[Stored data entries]
==*==

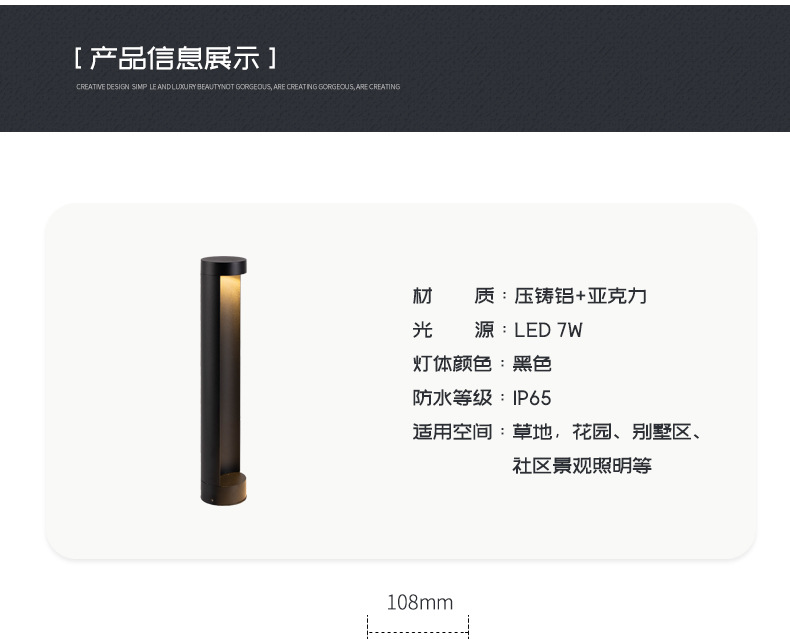Click the 草地，花园、别墅区 text line
Image resolution: width=790 pixels, height=639 pixels.
606,432
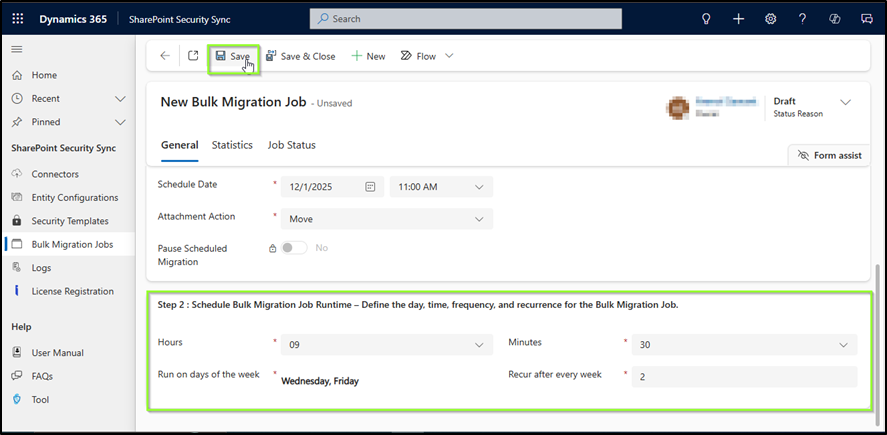Image resolution: width=887 pixels, height=435 pixels.
Task: Click the help question mark icon
Action: [803, 19]
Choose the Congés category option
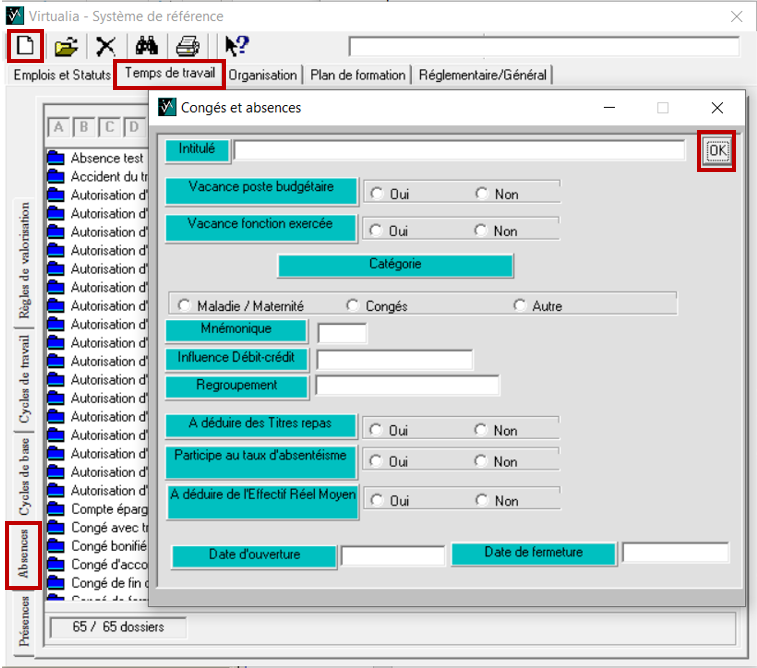Viewport: 757px width, 668px height. 352,306
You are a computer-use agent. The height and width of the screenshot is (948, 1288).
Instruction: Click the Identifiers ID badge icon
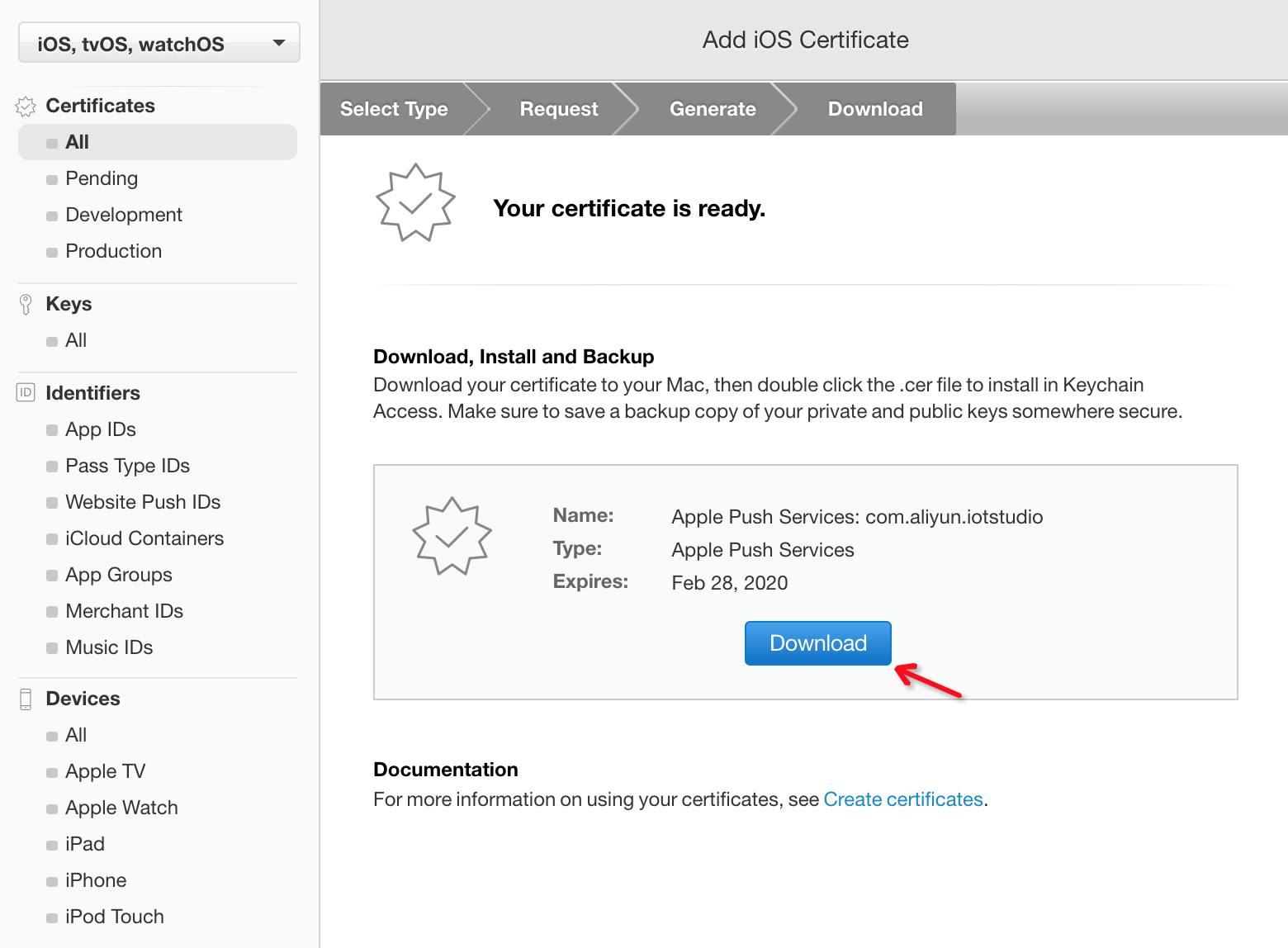pos(26,393)
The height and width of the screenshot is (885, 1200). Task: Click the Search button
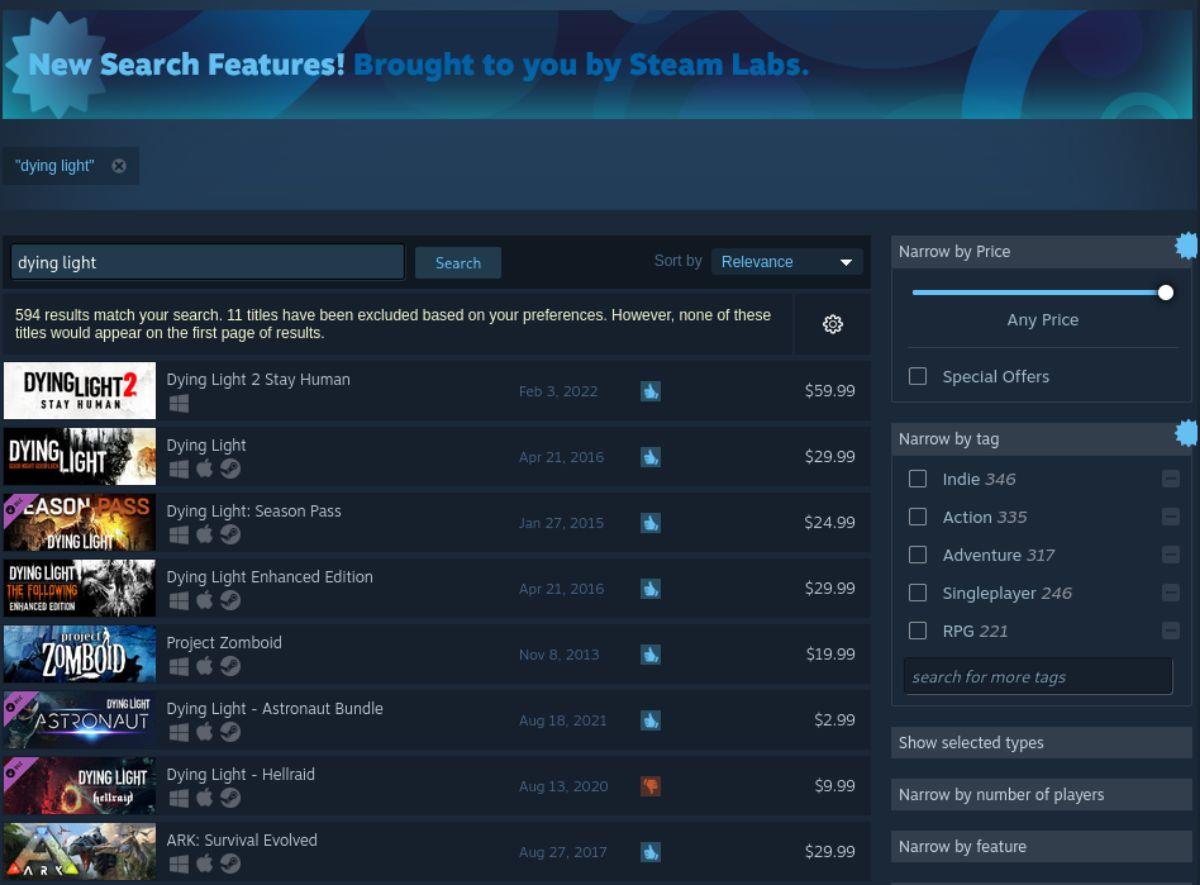(457, 262)
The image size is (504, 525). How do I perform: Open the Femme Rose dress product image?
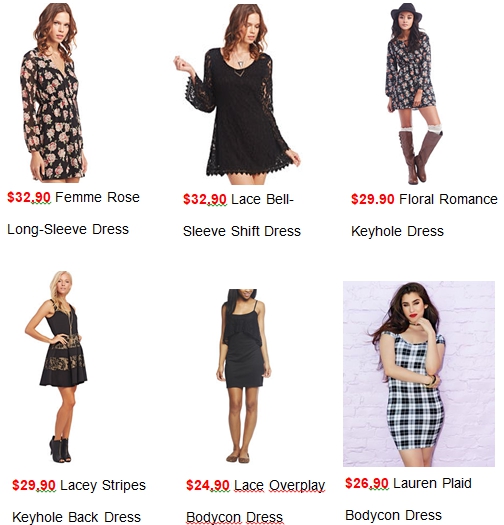tap(53, 93)
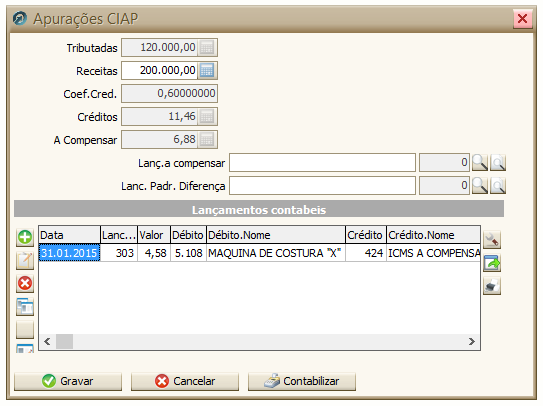543x406 pixels.
Task: Open the calculator beside Receitas field
Action: 207,71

==*==

WHAT YOU HAVE TO DO. Set down, exactly as written, each line from the one that contains "The image size" to the last line of the records, but none of the pictures.

RESPONSE AREA.
The image size is (504, 525). How do I perform: Open the Femme Rose dress product image?
tap(53, 93)
543x406 pixels.
Task: Open the calculator beside Receitas field
Action: 207,71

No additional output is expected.